Tuesday, January 5, 2016

Metropolitan Transitions



The people on the other side of the hallway always think their view is better, looking out over the intersection through windows that have never opened at a panorama of the whole avenue - the streets branching off like broken fingers.

When the midnight men strung up city-wide christmas lights, the people on the other side of the hallway told me they wished that I could see them - the way the sun sets behind the giant plastic snowflakes dangling above traffic. I agree, saying ‘it must be so nice to be able to see it all, the big picture.’

I want to tell them that they don’t have a clue, staring out through their frames and canvases. They won’t understand this city until they see it in snapshots. Until they spend entire nights sleepless - from the time the chinese bodega across the street pulls in the racks of toilet paper and locks its doors until the first thoughts of day break over the apartments that mirror mine - they won’t get it.
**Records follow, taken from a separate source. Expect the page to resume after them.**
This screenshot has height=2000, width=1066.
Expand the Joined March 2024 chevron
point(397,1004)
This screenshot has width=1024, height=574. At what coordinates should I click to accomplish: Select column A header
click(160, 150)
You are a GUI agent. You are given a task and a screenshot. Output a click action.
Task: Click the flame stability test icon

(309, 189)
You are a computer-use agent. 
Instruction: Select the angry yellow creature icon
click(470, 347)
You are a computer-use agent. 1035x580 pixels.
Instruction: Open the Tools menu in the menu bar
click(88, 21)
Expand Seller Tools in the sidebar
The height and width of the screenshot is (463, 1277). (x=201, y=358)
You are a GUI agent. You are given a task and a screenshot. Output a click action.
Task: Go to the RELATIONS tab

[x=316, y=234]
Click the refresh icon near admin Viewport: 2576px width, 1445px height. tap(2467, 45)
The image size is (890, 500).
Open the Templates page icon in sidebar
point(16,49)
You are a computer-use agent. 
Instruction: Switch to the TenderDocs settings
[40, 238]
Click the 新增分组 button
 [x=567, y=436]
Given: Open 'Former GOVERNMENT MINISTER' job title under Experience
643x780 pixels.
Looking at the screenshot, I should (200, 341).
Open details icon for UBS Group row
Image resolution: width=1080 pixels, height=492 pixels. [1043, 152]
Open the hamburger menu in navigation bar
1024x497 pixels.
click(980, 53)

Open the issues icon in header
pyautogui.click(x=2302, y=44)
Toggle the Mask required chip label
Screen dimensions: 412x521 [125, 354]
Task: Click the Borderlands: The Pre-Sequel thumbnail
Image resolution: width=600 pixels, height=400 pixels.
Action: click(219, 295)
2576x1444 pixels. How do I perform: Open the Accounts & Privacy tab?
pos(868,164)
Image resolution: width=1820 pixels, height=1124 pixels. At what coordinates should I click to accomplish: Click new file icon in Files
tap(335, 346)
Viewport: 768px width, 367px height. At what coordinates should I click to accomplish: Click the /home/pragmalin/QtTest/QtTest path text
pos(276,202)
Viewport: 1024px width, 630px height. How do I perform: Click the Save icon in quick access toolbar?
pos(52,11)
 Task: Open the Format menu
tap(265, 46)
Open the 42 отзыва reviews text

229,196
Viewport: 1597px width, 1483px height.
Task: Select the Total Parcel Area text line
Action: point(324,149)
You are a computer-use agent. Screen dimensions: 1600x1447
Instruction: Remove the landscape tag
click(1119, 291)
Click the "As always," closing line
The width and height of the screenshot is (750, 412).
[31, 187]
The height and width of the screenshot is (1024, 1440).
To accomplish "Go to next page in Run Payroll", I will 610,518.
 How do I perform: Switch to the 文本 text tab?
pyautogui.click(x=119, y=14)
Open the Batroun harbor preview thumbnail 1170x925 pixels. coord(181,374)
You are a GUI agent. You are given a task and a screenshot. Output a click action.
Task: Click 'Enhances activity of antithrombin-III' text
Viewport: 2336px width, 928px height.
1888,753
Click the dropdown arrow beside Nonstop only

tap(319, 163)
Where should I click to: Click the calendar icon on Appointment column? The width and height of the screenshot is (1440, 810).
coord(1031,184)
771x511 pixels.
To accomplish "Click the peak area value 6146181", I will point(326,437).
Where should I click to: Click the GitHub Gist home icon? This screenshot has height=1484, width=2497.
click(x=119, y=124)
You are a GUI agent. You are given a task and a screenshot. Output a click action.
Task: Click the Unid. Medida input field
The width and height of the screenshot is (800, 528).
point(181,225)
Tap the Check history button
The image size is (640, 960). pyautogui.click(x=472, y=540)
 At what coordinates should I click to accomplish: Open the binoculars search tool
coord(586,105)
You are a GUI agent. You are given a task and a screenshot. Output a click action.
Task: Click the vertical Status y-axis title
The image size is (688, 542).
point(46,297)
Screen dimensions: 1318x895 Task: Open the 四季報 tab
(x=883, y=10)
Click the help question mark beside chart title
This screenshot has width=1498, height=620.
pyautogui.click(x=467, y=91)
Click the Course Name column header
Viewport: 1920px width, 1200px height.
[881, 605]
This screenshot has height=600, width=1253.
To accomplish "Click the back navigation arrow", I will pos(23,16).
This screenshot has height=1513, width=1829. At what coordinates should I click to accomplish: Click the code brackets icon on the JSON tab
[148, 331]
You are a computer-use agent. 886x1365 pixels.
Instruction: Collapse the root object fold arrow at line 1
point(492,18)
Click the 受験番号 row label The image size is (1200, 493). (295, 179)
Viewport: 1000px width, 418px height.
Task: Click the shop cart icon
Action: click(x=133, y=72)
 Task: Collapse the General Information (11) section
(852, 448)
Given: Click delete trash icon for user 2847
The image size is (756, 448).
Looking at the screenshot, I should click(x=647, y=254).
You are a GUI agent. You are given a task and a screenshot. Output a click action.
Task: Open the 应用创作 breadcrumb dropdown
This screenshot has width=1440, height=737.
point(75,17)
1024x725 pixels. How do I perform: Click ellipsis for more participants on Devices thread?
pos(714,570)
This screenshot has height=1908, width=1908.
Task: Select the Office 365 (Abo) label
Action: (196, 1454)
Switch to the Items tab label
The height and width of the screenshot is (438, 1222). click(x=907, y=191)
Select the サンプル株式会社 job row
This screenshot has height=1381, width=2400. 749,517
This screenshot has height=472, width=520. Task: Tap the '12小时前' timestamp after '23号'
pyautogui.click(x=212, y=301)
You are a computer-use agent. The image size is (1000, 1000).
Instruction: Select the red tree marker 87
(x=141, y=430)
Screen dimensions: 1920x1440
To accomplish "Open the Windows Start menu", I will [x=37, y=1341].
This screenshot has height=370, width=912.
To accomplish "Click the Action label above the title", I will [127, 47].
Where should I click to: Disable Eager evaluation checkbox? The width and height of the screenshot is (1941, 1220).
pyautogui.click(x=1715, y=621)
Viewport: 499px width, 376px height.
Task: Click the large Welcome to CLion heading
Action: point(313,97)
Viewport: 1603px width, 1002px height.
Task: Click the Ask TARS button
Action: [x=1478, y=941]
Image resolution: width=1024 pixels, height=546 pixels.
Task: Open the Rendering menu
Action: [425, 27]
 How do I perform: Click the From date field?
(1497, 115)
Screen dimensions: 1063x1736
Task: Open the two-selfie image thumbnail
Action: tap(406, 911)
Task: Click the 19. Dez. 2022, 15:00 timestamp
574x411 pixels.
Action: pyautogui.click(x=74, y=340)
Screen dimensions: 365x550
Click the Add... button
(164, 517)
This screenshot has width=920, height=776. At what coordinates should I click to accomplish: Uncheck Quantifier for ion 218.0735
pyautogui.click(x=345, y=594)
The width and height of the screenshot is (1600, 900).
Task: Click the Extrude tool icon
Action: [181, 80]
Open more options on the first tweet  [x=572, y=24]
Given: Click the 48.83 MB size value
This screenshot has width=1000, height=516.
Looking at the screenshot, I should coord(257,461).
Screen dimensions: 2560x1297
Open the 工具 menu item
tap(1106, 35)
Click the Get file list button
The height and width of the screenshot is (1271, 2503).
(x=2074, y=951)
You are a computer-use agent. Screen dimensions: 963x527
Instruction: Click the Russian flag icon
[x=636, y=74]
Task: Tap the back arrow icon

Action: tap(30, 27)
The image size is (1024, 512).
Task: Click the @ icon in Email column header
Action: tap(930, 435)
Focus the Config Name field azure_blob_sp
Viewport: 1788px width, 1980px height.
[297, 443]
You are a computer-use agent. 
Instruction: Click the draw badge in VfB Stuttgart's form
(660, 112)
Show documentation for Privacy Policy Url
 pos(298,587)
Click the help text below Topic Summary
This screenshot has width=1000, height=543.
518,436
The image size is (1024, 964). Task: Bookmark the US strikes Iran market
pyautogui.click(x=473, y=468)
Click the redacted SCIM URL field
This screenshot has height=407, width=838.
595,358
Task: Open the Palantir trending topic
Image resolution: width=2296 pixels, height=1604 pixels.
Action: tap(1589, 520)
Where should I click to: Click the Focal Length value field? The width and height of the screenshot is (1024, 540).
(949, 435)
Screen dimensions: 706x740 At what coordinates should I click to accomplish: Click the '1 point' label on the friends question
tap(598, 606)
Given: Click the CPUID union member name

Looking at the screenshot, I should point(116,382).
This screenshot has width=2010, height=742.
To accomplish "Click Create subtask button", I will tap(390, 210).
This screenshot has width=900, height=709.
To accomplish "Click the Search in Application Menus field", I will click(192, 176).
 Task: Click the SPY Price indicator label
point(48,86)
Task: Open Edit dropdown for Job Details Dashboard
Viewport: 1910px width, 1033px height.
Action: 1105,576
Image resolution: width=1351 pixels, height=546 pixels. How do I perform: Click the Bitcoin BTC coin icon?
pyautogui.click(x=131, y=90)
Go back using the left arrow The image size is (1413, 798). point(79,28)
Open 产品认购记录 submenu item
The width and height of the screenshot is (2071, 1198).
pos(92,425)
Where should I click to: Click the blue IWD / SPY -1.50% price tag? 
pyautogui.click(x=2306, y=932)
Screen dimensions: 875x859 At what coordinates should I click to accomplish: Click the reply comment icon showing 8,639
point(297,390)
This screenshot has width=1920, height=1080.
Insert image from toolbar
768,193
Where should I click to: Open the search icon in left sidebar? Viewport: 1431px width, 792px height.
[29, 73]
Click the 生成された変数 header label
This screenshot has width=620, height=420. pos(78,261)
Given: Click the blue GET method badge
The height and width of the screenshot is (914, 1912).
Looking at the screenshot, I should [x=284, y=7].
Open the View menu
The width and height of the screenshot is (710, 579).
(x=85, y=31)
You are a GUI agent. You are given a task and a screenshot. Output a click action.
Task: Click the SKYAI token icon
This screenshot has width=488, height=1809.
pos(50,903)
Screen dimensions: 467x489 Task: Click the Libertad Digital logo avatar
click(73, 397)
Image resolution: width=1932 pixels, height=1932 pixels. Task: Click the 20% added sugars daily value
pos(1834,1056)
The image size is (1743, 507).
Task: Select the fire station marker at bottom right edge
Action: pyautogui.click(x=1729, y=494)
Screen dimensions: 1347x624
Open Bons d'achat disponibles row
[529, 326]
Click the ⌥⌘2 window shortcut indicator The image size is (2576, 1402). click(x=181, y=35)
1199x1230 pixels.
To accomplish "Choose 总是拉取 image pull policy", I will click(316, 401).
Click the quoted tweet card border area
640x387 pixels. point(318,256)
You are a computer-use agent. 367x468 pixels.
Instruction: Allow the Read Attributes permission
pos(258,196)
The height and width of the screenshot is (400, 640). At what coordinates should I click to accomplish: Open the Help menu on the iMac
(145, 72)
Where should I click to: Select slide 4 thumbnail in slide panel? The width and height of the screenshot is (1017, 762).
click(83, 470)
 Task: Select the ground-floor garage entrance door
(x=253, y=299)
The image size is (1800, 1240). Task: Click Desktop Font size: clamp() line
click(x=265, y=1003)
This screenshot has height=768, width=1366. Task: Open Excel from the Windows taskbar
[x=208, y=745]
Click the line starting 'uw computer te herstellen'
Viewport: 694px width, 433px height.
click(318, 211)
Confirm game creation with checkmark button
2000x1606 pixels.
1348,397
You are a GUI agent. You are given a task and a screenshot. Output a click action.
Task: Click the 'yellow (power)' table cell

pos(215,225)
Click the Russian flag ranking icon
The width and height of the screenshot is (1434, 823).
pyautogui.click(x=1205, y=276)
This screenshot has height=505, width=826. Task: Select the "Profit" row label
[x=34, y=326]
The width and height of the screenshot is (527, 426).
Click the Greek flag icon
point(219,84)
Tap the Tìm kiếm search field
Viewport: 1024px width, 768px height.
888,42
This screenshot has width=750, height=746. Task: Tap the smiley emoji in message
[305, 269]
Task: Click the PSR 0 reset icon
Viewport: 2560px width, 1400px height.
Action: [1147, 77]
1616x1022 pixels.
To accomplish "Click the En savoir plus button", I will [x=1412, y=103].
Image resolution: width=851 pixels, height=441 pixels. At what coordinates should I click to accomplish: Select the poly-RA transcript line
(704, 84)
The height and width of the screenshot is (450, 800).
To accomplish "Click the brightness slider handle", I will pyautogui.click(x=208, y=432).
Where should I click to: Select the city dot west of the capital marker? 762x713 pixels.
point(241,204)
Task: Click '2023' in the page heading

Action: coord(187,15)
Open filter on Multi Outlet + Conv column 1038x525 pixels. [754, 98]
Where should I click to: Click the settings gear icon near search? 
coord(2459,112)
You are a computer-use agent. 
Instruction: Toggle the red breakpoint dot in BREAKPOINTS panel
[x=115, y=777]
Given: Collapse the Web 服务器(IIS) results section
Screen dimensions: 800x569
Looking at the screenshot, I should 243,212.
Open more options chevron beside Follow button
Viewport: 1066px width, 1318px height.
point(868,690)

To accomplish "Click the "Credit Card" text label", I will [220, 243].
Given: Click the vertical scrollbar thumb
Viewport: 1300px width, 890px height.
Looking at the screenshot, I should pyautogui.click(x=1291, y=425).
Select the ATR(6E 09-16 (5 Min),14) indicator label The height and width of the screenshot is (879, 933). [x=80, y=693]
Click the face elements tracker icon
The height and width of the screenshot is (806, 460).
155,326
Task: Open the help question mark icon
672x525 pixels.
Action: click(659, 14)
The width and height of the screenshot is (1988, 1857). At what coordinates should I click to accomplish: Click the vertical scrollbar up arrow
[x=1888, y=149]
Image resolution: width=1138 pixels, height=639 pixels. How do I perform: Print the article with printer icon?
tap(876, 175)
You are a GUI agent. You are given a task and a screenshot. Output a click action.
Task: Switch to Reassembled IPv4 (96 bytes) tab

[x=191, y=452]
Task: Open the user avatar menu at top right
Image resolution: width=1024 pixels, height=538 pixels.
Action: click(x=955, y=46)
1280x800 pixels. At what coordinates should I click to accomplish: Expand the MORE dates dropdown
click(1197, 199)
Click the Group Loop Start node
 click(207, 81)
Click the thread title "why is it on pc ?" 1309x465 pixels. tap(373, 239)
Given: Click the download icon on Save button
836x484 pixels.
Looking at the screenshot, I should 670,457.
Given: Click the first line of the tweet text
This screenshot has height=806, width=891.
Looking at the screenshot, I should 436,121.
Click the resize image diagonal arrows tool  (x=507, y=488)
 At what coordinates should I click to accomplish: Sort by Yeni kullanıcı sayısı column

Last night I watched a girl sit for hours in the laundry room with a broken light. I wondered what she was thinking about. I wondered if she was crying.

The girl down the hall tells me, mortified, about the horrible surprise last night. In the middle of having sex with her boyfriend she looked out the window to see two kids in the stairway of the building across the street staring in at them, frozen. She turned off the lights and pulled closed the blinds, pulled up the sheets.

I feign of shock, disgust, dismay, and tell her to always remember that she lives in one fishbowl in an aquarium.

I want to tell her that I’ve filled my tank with fake plants and pretty things, that I walk around my room in this spring’s fading underwear. I want to tell her that I’ve started stripping naked and sitting in the window at night, looking up at the airplanes and torturing myself with the breeze, wondering if anyone is looking at me.

Perched on peeling stools, the girls complain that their feet hurt from the standing, that they don’t know how they’ll do it again tomorrow. I nod as I lean against the counter with locked knees. Pointing down I tell them it’s all about sole in the end.

I want to tell them that every day I wake up on this broken bed frame and wonder if today is the day that I’ll have to wear my brace in the kitchen. I want to tell them about the first time I had to take it out of my otherwise empty suitcase. I want to tell them how it felt so familiar, how I cried ugly tears as the velcro held me up, held me in.

The girls in the locker room talk about the weight that they’re gaining. They talk with disgust about the butter, the salt, the oil that goes into everything here. They talk about going to the gym, how they should go, how maybe they shouldn’t worry. They say they’re going to eat salads for dinner. I tell them they look beautiful. I tell them not to worry. I tell them I don’t go to they gym either, let it be what it will be.

I want to tell them that I don’t go to the gym because the last time I got on a treadmill I stayed there until I burned the 500 calories I had ingested that day. I want to tell them that buying a full length mirror was the worst decision I made in the first weeks that I was here. I don’t want to admit to myself that I found myself turning a box over last Monday and lingering on the cold tile. It’s getting harder to think about getting on the plane.

They tell me I was meant to be here.
I tell them it’s going well.

I want to tell them that I’m almost strong enough, that it won’t ever feel like home.